In this post, I compared a few dimensionality reduction approaches for visualizing flow cytometry data. I plotted the flow cytometry data with various approaches, coloring in the clusters generated by FlowSOM. Today we're going to have a look at how well these different approaches compare in terms of maintaining the structure of the data.

Fair warning: I'm not a mathematician and this is not intended to be definitive. I'm just hoping this provides some insight into differences in functioning between these algorithms.

In order to understand whether the dimensionality reduction algorithms are "preserving" the shape of the original data, we need a metric for that. Whatever we choose to measure the multidimensional flow data is going to influence our analysis of the preservation of that structure. I'm choosing to use FlowSOM clusters as my wayposts in the data, and to measure the distance between different clusters as the structure of the data. In the multidimensional space of the original data, that's hard to visualize, but you might think about it like this on a tSNE plot:

On this plot, we have a short distance between the purple Naive CD8 cluster and the orange Naive CD8 cluster. The line between the purple Naive CD8 cluster and the red Follicular B cell cluster is longer. So, the CD8 clusters are closer to each other.

If we take all those measurements and draw a dendrogram of the relationships between the clusters in the multidimensional space, we get this:

It's not perfect, but there are groupings that make sense like the T cell branch, the ILC branch and the pDC branch. As a reminder, on a dendrogram, the longer you have to travel up a branch and back out again, the less related the cell types are.

What we can do now is run this analysis for each type of dimensionality reduction in this post and this one on EmbedSOM. Using those distance relationships, we can create a meta-dendrogram of how the dimensionality reduction approaches relate to each other. Remember, this is about how they deal with the relationships between FlowSOM clusters.

At first, we get this:

This suggests that none of our dimensionality reduction approaches preserves the distance relationships between clusters, at least as they were in the original multidimensional (multid) dataset.

Why?

The multidimensional space has more dimensions, so much greater distance. We can't really compare the distances directly, so we need to put them all on the same scale. If we normalize the distances, we get this dendrogram:

Notably with this, EmbedSOM and EmbedSOM based on growing quad-trees (GQT) are close together, UMAP and EmbedSOM with UMAP landmarks are similar, and PHATE and EmbedSOM with PHATE landmarks are on the same branch. That suggests this approach has some validity.

Interestingly, PaCMAP is quite close to the original (multid) data, as is DenSNE. PaCMAP is designed to preserve the global and local structure, and it appears to be doing that here.

Neighborhood visualization

Another way of understanding the data is to look at the nearest neighbors (k-NN) for each cell. This means we're looking at the relationships between cells rather than clusters. This makes sense in that we're no longer relying on an external metric like FlowSOM for understanding the structure of the data. Several of these algorithms also employ k-NN to create the dimensionality reduction, so this also makes sense.

k-NN struggles with high dimensional data, though. In the original space, a lot of the dimensions are pretty empty. Think about it this way: if we have B cell markers in the data, the T cells will all be centered around zero for those channels and vice versa. It's hard to figure out what the nearest neighbors are if they're all really far apart.

:: THE DATA ::

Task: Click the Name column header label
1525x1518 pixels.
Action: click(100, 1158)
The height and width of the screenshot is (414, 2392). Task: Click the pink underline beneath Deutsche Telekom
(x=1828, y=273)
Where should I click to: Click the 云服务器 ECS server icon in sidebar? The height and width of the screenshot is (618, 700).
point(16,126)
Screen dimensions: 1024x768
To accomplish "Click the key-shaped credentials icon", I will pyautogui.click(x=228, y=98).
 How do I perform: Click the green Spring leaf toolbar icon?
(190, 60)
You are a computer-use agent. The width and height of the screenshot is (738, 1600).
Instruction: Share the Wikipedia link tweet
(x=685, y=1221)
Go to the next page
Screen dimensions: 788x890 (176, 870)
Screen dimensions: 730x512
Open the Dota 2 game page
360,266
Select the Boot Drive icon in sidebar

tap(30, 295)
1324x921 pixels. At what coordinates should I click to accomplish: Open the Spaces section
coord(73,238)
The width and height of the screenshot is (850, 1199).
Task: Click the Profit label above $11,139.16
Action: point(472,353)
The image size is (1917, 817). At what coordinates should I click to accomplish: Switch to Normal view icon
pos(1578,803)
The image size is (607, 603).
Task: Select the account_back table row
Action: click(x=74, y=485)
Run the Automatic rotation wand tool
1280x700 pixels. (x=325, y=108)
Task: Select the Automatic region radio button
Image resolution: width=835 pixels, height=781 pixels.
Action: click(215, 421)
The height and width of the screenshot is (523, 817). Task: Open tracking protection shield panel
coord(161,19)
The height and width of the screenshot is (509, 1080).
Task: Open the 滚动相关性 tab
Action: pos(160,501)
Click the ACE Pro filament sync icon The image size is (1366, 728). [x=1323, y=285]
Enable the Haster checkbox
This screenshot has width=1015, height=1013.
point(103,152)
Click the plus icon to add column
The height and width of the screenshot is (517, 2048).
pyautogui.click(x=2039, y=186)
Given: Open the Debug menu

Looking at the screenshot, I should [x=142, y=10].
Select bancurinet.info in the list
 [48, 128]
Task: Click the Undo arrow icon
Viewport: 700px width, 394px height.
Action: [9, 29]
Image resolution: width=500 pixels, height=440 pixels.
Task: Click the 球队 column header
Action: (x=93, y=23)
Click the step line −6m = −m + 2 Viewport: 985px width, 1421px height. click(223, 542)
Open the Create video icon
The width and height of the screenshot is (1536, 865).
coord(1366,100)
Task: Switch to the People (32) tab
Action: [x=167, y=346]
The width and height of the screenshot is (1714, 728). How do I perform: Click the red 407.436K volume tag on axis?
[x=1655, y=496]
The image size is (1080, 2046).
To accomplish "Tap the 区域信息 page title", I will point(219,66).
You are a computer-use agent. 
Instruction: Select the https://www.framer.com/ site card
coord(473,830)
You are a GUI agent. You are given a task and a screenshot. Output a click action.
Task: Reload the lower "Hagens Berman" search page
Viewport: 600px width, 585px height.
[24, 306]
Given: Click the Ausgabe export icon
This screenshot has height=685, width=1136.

:: YOUR ASSIGNMENT ::
Give the stretch of the flow cytometry post from "It's not perfect, but" through "multidimensional (multid) dataset." again, with "meta-dendrogram" changed to "combined dendrogram".

:: YOUR SOLUTION ::
It's not perfect, but there are groupings that make sense like the T cell branch, the ILC branch and the pDC branch. As a reminder, on a dendrogram, the longer you have to travel up a branch and back out again, the less related the cell types are.

What we can do now is run this analysis for each type of dimensionality reduction in this post and this one on EmbedSOM. Using those distance relationships, we can create a combined dendrogram of how the dimensionality reduction approaches relate to each other. Remember, this is about how they deal with the relationships between FlowSOM clusters.

At first, we get this:

This suggests that none of our dimensionality reduction approaches preserves the distance relationships between clusters, at least as they were in the original multidimensional (multid) dataset.